I was 6'4" and b/n 195 and perhaps 210lbs.  Roughly Michael Phelps' size (the comparisons end there) - he has huge lats too.  That's not line-backer size or pro-lifter size.  Just in shape and trim, but very muscular.  You get hooked on exercising and before you know it the 1hr workout turns into 3hrs/day, and the 200lbs weights get boring and you move up.  Then you leave college, get a job, have kids, stop working out, now you're still 210 and ~not~ so muscular and not in shape.  Being big is fun when you have time to keep it up; after a while the weight works against you as you said. 

 

Point is, getting in shape for golf doesn't need to involve protein shakes and creatine.  It's probably counterproductive.

post #49 of 73

@Rustyredcab, I'll just throw in a word supporting the gist of what @TN94z said.  If you know a lot about exercise anatomy and your body and have worked out your whole life and know what good form and poor form is on various lifts and body weight exercises and what will cause injuries, then sure, go for it.  If you've been a sometime exerciser without much knowledge, I'd agree it's a bad idea, especially just jumping in at your age.

 

Personally I think lifting weights isn't the way to go.  I know there's lots of other stuff in CrossFit too, but for me it's too much weight lifting.  I'm a much bigger fan of straight body weight stuff.  With some good stretching I think that kind of exercise generally produces the most useable strength per unit of effort input, and you really don't have to work that hard to figure out how to do body weight stuff with the right form so you don't hurt yourself.  I lifted weights super hard in college cause I played baseball and wanted as much mass as possible to hit the ball far.  Post college I've done only body weight stuff, things derived from http://www.amazon.com/The-Navy-Seal-Workout-Total-Body/dp/0809229021, yoga, hand balancing and related exercises, P90X, surfing, pilates, etc.  I feel in much better shape now than I did at 21 (10 years ago), though I surely couldn't squat or clean or bench press as much weight now.

post #50 of 73
Quote:
Originally Posted by TN94z View Post


A review? Of what?

Crossfit -- from a golfer's perspective. Sorry if my request of MbolicGolf. was confusing. I understand that CrossFit preaches general athletic fitness. I don't wish to highjack this thread so I requested a separate review from someone who seems to know first hand. There are a lot of fans and those who think it is bad. This is a place I look to for honest reviews from fellow golf addicts. 

post #51 of 73

Hi I just saw all this and I Will start doing a write up by the grace of God I should have a couple paragraphs done tonight. 

post #52 of 73

I would say Dustin Johnson has a great body for golf .

 

Gym workout ( weights , Cardio , Core ) which improve endurance , strength , flexibility will help your game.

 

Best is to do some search in the web and there are handful of program for golf.

post #53 of 73

I would say that Craig Stadler has a great body for golf. Hard to argue with 13 PGA wins and  a Masters.   

 

 

Quote:

Originally Posted by kevin.chan View Post

I would say Dustin Johnson has a great body for golf .

 

Gym workout ( weights , Cardio , Core ) which improve endurance , strength , flexibility will help your game.

 

Best is to do some search in the web and there are handful of program for golf.

post #54 of 73

Craig Stadler has a shit body for golf but was a great player.

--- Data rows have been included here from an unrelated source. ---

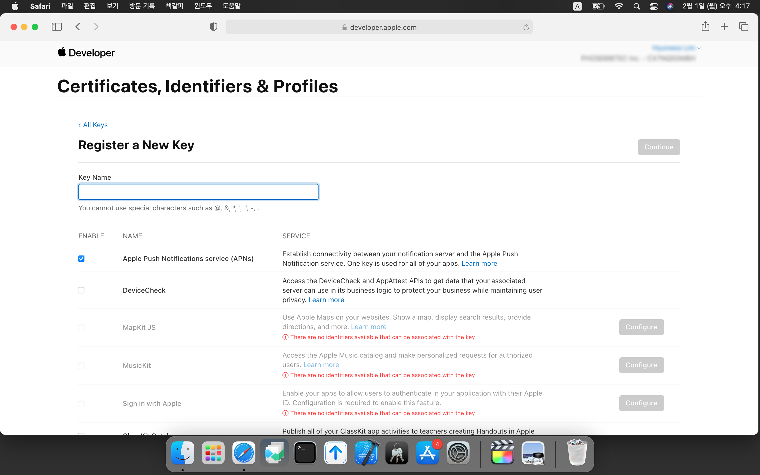Show tab overview icon
760x475 pixels.
click(x=743, y=27)
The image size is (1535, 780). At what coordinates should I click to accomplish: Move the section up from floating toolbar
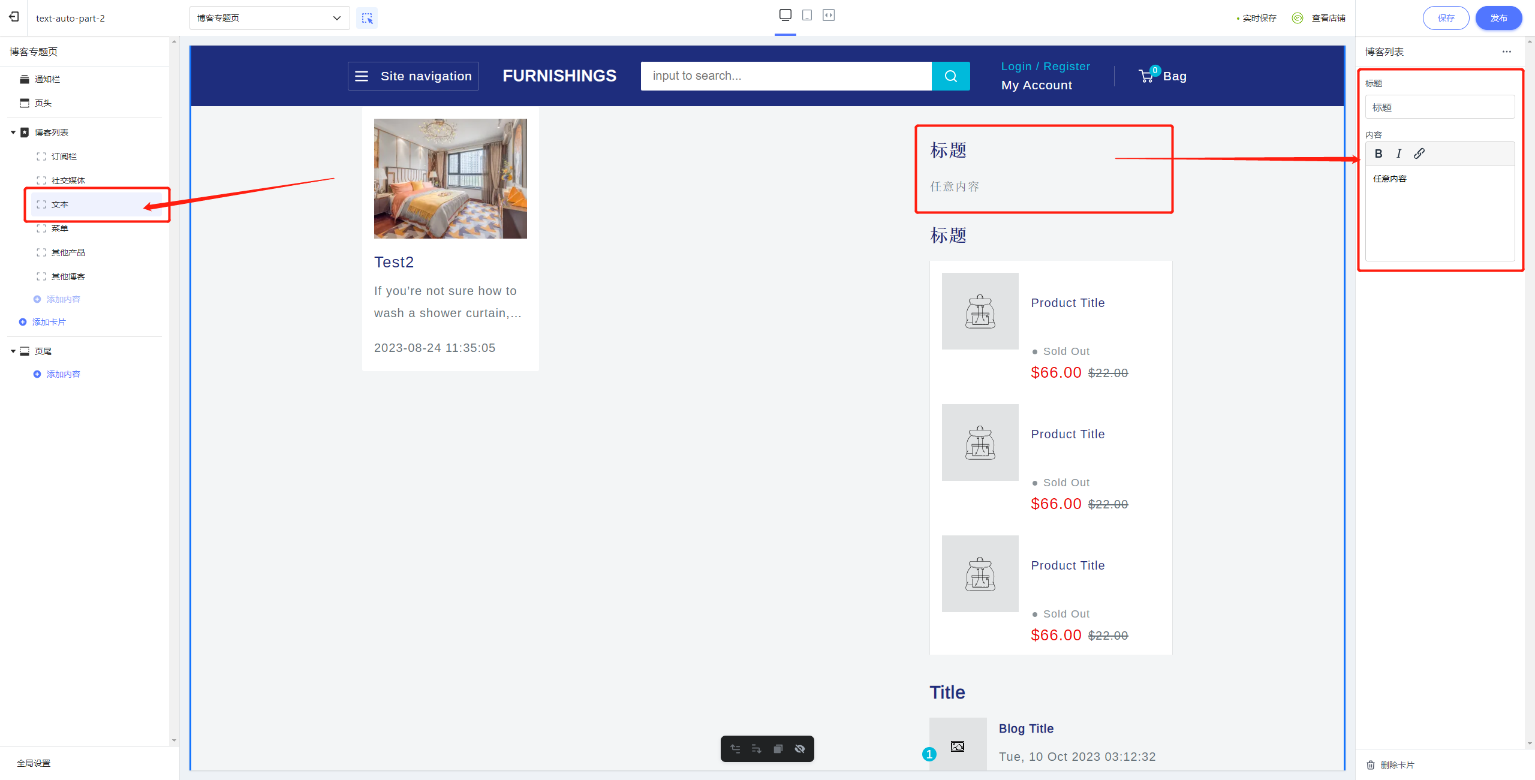coord(735,749)
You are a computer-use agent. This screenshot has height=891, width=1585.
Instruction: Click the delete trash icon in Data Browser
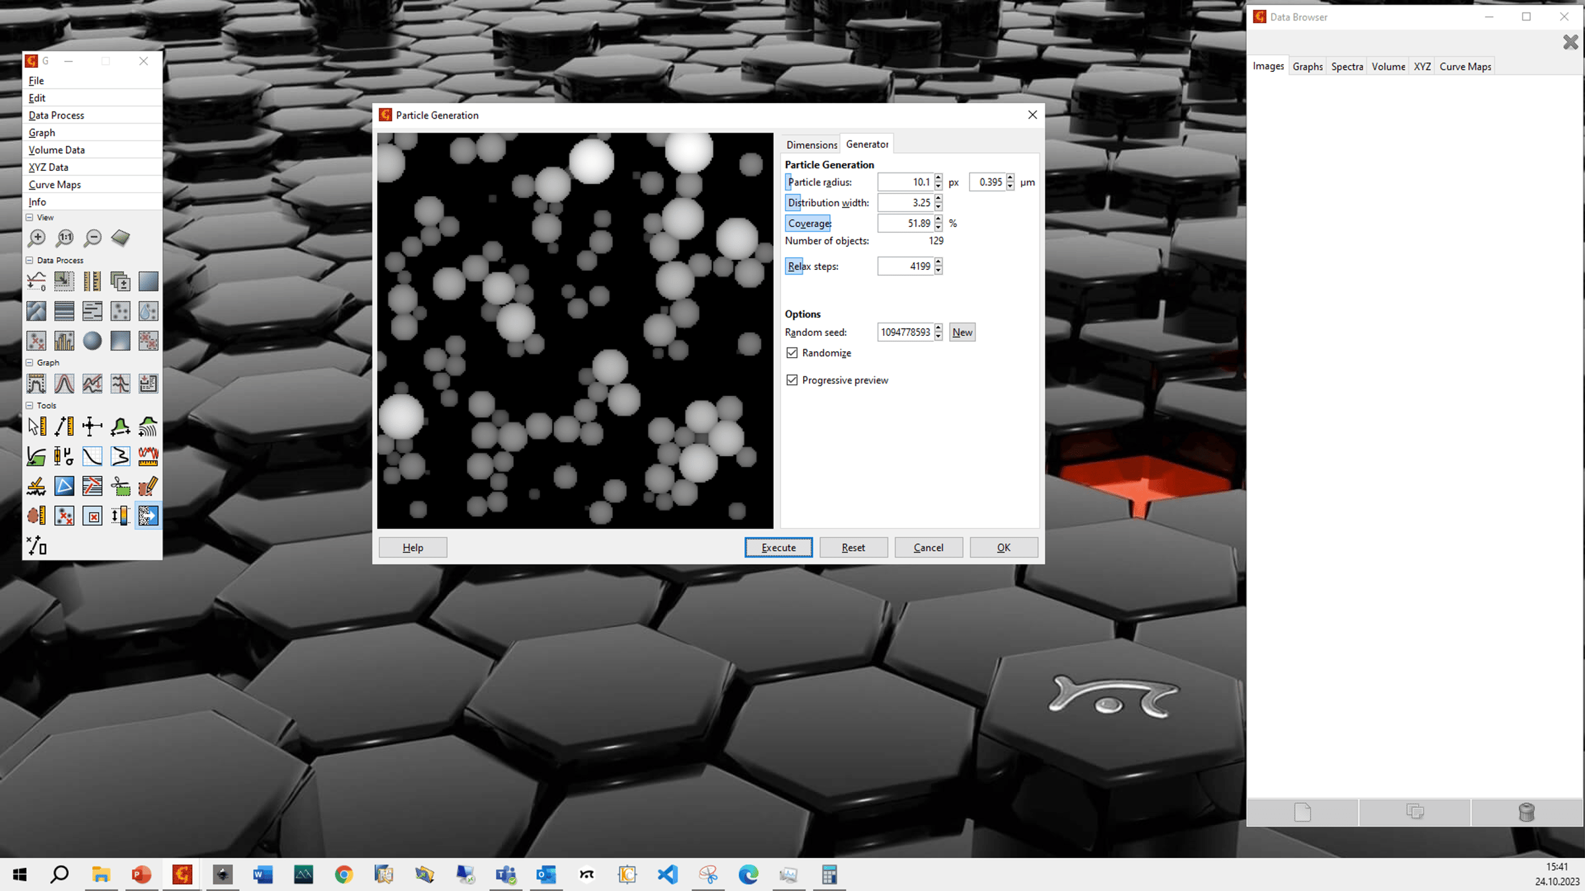tap(1526, 812)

Villegas has a perfect body for golf but has a horrible move that meant he would never be consistent.

Steven Allen is smallish but hits it a mile.

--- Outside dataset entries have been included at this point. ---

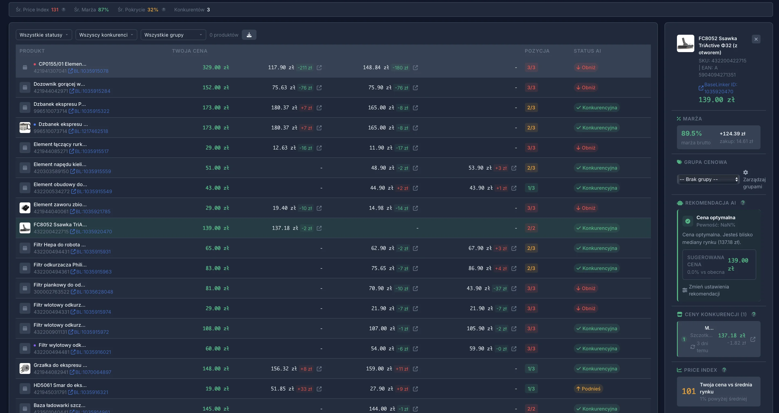The height and width of the screenshot is (413, 779).
Task: Click external link icon for competitor price 137.18 zł
Action: [x=753, y=339]
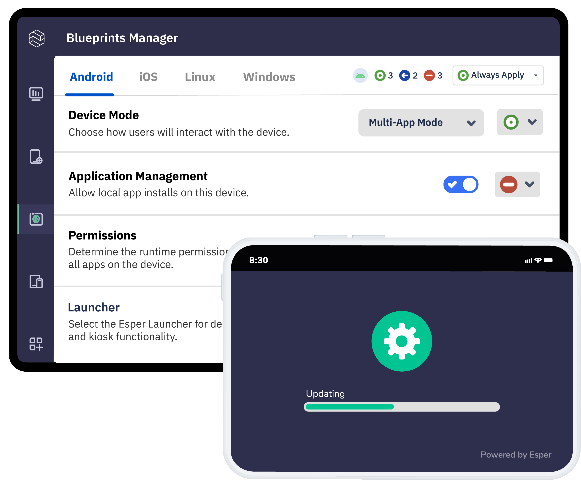The image size is (581, 480).
Task: Open the dashboard analytics sidebar icon
Action: click(x=36, y=94)
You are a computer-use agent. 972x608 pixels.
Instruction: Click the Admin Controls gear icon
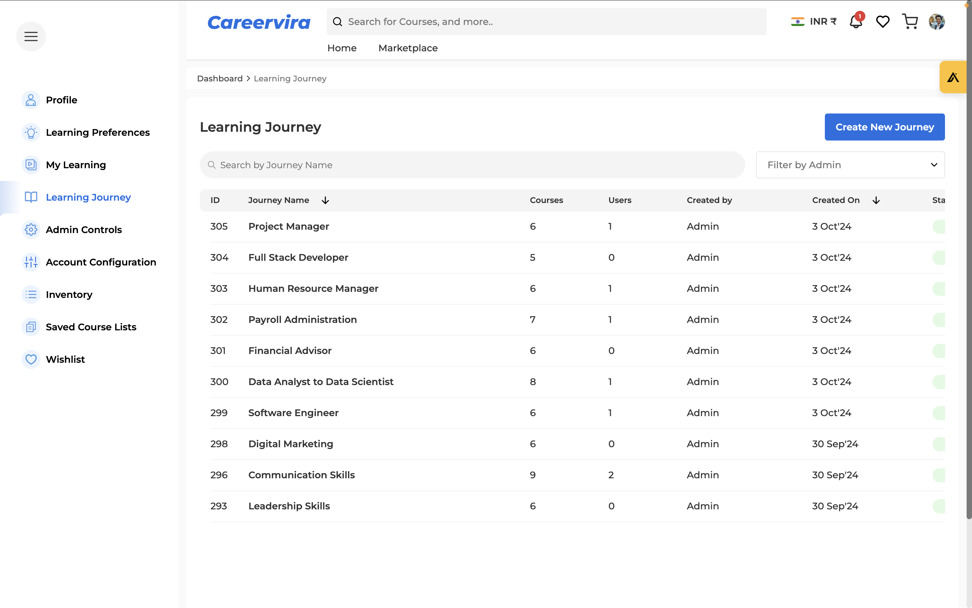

Adam Scott, Tiger and Rory have great physiques and are fair players on occasion.

There are several morbidly obese players like Colt Knost on tour who are pretty good.

It's more about the swing than the physique.

Or...making do with what you have. Or making do with what you have created (like an obese frame) but refuse to change.

 

Tom Weiskopf would probably be the idel physique, all things being considered.